Amelia parecía un poco incómoda.

—No sé, Edward. Es que nunca voy a ninguna parte sin mi bolso.

—Entonces también trae tu sombrero —sugerí, riéndome ante tan inesperada demostración de debilidades femeninas.

Salió con rapidez del laboratorio. Miré distraído los cuadrantes durante un momento, luego, siguiendo un impulso, me bajé y fui hasta el corredor a buscar mi sombrero. ¡Si ésta iba a ser una expedición, viajaría debidamente equipado!

Tuve otro impulso y fui hasta la sala; allí serví otras dos copas de oporto y las llevé al laboratorio.

Amelia había vuelto antes que yo y ya estaba sentada en el asiento de cuero. Delante de este último había colocado su bolso y llevaba puesto el sombrero.

Le alcancé una de las copas de oporto.

—Brindemos por el éxito de nuestra aventura.

—Y por el futuro —respondió.

Ambos bebimos alrededor de la mitad del contenido de las copas, luego las coloqué sobre un banco, a un costado.

Me senté detrás de Amelia.

—Ahora estamos listos —dije, asegurándome el sombrero. Amelia tomó la palanca con ambas manos y la atrajo hacia ella.

IV

Toda la Máquina del Tiempo se inclinó como si se hubiera caído de cabeza en un abismo y yo grité alarmado, afirmándome para resistir el inminente impacto.

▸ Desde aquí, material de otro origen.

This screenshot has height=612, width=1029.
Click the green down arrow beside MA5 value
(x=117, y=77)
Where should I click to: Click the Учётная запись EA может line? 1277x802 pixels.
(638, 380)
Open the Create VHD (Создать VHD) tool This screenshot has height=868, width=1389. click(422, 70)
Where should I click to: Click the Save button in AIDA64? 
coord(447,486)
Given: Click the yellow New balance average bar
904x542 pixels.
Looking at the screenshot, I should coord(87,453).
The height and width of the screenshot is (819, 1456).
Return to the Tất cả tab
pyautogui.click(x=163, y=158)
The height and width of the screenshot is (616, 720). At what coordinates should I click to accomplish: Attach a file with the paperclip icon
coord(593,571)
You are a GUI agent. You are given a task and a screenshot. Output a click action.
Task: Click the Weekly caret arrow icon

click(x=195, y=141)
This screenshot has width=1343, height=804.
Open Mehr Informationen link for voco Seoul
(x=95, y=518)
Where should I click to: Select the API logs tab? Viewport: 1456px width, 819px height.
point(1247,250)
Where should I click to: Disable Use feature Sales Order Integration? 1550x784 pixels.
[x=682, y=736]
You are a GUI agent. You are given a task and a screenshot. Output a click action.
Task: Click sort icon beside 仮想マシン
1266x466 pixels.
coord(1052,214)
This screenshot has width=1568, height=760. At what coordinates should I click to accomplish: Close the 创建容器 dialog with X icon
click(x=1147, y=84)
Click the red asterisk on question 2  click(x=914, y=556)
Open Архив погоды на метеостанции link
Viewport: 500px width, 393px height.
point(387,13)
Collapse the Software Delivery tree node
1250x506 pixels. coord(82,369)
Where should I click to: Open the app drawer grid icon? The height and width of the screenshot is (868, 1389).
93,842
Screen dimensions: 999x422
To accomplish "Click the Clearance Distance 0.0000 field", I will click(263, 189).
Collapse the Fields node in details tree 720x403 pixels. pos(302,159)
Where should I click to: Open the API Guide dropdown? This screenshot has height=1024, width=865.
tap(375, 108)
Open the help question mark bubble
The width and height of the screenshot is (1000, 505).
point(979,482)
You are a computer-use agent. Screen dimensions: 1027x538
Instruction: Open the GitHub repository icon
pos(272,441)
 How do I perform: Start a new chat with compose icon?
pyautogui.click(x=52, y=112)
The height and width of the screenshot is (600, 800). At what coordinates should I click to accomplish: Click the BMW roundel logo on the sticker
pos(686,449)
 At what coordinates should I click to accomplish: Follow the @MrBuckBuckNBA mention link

—¡Sujétate! —dijo Amelia, aunque no era necesario, porque no la habría soltado por nada del mundo.

—¿Qué sucede? —grité.

—No corremos peligro... Es un efecto de la atenuación.

Abrí los ojos y miré con algo de temor hacia el laboratorio, y comprobé anonadado que la máquina permanecía firme sobre el piso. El reloj de la pared ya avanzaba vertiginosamente, y más aún, mientras yo miraba el sol salía detrás de la casa y pasaba con rapidez sobre nosotros. Casi antes de que notáramos su paso, la oscuridad caía otra vez como un manto negro arrojado sobre el techo.

Aspiré profundamente sin querer, y me di cuenta de que al hacerlo varios de los largos cabellos de Amelia habían entrado en mi boca. Aun en medio de las intensas emociones del viaje pude disfrutar un momento de esta furtiva intimidad.